Acazicolcept (ALPN-101): Dual CD28/ICOS inhibitor
Received $45 million in pre-option exercise development milestones as part of the Option and License Agreement with AbbVie, bringing total upfront and milestone payments received through December 31, 2021, to $105 million.
Continue to enroll Synergy, a phase 2 trial of acazicolcept in patients with SLE.
With collaborators at the French National Institute of Health and Medical Research (INSERM), demonstrated that acazicolcept decreased manifestations of systemic sclerosis in preclinical mouse models (Arthritis Res Ther 24: 13, 2022)
General Corporate
Announced an exclusive license and collaboration agreement with Horizon Therapeutics plc for the development and commercialization of up to four preclinical candidates generated from Alpine’s unique discovery platform, which included $40 million in upfront payments ($25 million cash and $15 million equity investment at a 25% premium to the 30-day volume-weighted average share price) and eligibility to receive up to $1.5 billion in total, through future milestone-based payments.
Raised $91 million in a private placement, led by Frazier Life Sciences Public Fund with participation from Decheng Capital, BVF Partners, TCG X, Avidity Partners, OrbiMed, Omega Fund, and Logos Capital, among others.
Fourth Quarter and Full Year 2021 Financial Results

As of December 31, 2021, we had cash, cash equivalents, and investments totaling $215.4 million. Net cash used in operating activities for the year ended December 31, 2021 was $15.2 million compared to net cash provided by operating activities of $30.1 million for the year ended December 31, 2020. The Company recorded net losses of $50.3 million and $27.9 million for the years ended December 31, 2021 and 2020, respectively.

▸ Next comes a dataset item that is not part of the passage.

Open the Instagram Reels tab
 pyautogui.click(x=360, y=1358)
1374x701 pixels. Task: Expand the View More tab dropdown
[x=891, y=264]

Collaboration revenue for the fourth quarter ended December 31, 2021 was $4.5 million compared to $5.6 million for the fourth quarter ended December 31, 2020. Collaboration revenue for the year ended December 31, 2021 was $23.4 million compared to $9.3 million for the year ended December 31, 2020. The amounts were primarily attributable to the revenue recognized under our AbbVie Agreement.

Research and development expenses for the fourth quarter ended December 31, 2021 were $15.4 million compared to $9.1 million for the fourth quarter ended December 31, 2020. Research and development expenses for the year ended December 31, 2021 were $58.7 million compared to $27.2 million for the year ended December 31, 2020. The increases were primarily attributable to our Synergy and NEON studies, contract manufacturing and process development of our product candidates primarily for acazicolcept and ALPN-303, increased personnel costs and other direct research activities.

General and administrative expenses for the fourth quarter ended December 31, 2021 were $4.5 million compared to $3.0 million for the fourth quarter ended December 31, 2020. General and administrative expenses for the year ended December 31, 2021 were $14.6 million compared to $10.9 million for the year ended December 31, 2020. The increase was primarily attributable to increases in professional and legal services and personnel costs.

The Company expects that its current cash resources, combined with the $25 million up-front payment received from Horizon in January 2022 and the potential $30 million in pre-option exercise milestones payable under its option and license agreement with AbbVie, for the development and commercialization of acazicolcept, will be sufficient to fund its planned operations into 2024.